I’m delighted to say that the patient is very much onboard with the treatment we did provide and understood exactly the risk of the procedure but, as a result of this which is a rare occurrence in my practice, we decided to de-brief the surgery as closely as possible to find out whether I could learn something from this that would enable us to avoid it in the future but could not open the CT scan!!
It turns out that the provider of the CT scanner says that the file has become corrupted and it’s quite unusual, but in a more sinister development the back up system that we have appears only to back up the last 150 scans. This is the back up system that was put in place by the CT provider. If the back up system only backs up the last 150 scans what about a provider like us who over the past three years on this system has done closer to 700 scans? This would mean that 550 of the scans are not backed up and should there be a crash of the system we would lose all that material for all those patients.

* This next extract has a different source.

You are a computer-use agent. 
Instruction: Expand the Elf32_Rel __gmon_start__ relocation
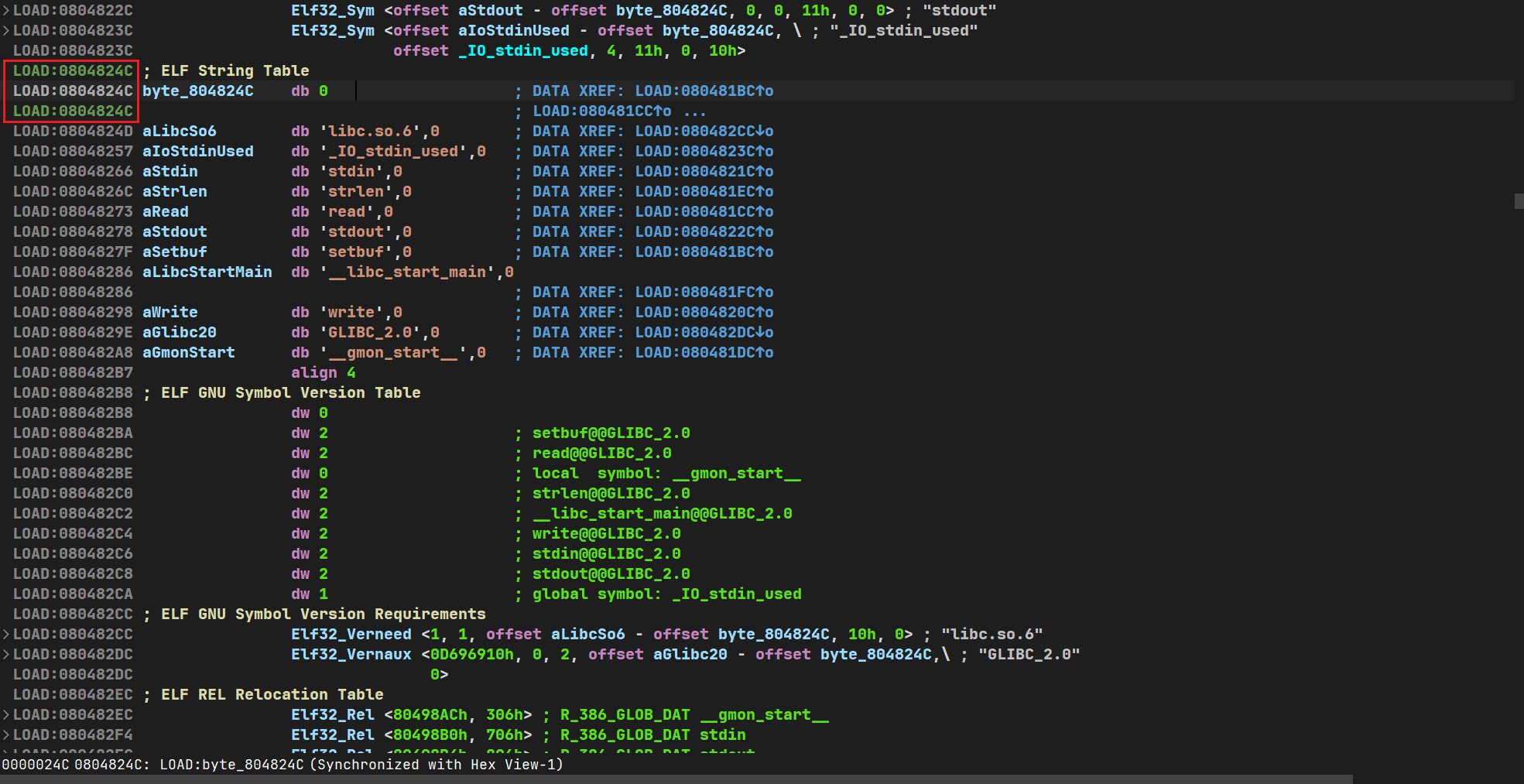pyautogui.click(x=6, y=715)
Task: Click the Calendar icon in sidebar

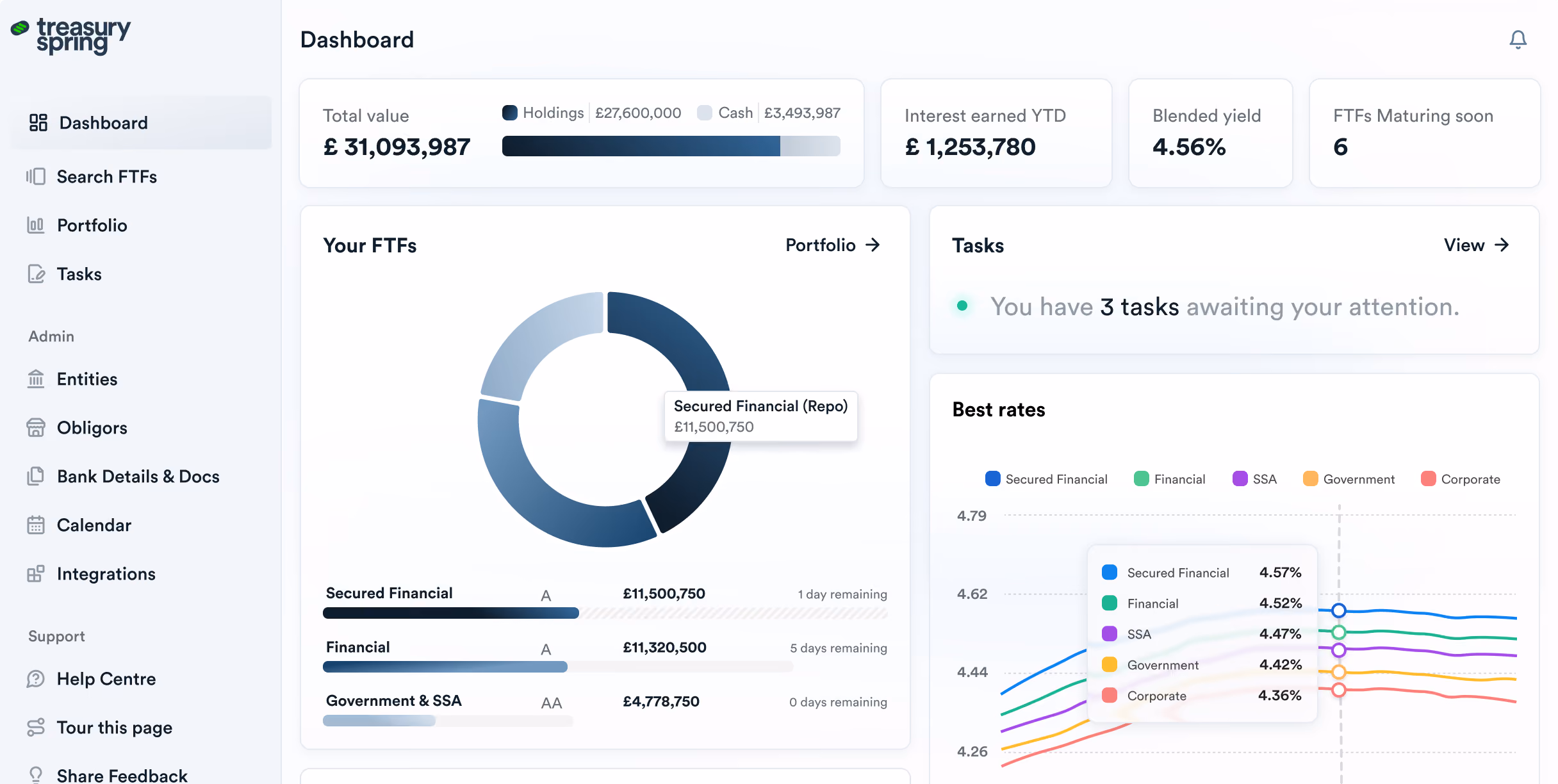Action: (x=36, y=525)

I’d like to tell you that this is an isolated incident related to IT providers but in fact it seems to be the norm and not the exception. I have had two hard drives on the server ‘blow’ at our practice over the years and on both of those occasions, despite the best back up in place, the majority of patient material was lost. We have back up systems now with two separate individual providers – one is the provider of the scanner itself and one is an independent IT provider, both of who are telling us that they’re unsure as to whether the back up will be complete. It seems the only way to check if back up is effective is to have a catastrophic situation and to find out that it is not.
What if the guarantees that we were providing our patients at the practice were the same?

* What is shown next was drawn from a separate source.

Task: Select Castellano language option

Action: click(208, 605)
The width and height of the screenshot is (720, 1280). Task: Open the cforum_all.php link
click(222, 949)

I suppose it’s time that dentistry moved into this horrible situation of service level agreements (SLA’s) SLA’s are what corporates use to pin down people that supply them products because they don’t trust anybody.

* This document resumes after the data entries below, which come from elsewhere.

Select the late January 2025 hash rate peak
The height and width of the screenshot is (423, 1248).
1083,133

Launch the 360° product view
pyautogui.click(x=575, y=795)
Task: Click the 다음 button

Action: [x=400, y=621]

An SLA is important because when you buy something from a reputable provider you expect that they will help if a problem occurs. We have significant problems in the practice with various aspects of kit that we have purchased, not least the milling machine which broke whilst I was on sabbatical for us only to find out that there was very little back up should something like that happen even though it was in its one-year guarantee.
An SLA would have stated that the company providing the product should have arrangements in place to either replace or restore function within a certain period of time (24 /48 hours) but we take this on trust because we’re being guaranteed something by sales people from a large organisation.
It turned out that there was no access to a spare milling machine, nor was there a network of people we could send files to to have them milled for us. The same issue applies to back up on the CT scanner.
This is not related to individual and specific companies, I think it’s across the industry because we’ve encountered it on many occasions with different products. It’s probably time for dentists to get a lot smarter at the way they buy things and to not buy independently but as a group. For some years now there has been mutterings about a proper ‘group of buying dentists’ (did you see what I did there? I had to change the name!!) Some sort of co-operative buying group would have standard SLA’s in place and would have negotiation abilities. If ten CBCTs were being purchased in a single month the cost would likely be a lot less.
The good things for suppliers is that it’s hard to see that dentistry will ever get itself together enough in order to buy these things but if we’re looking to be treated by the suppliers in a way we’re expected to treat our patients then perhaps the goal posts have to change.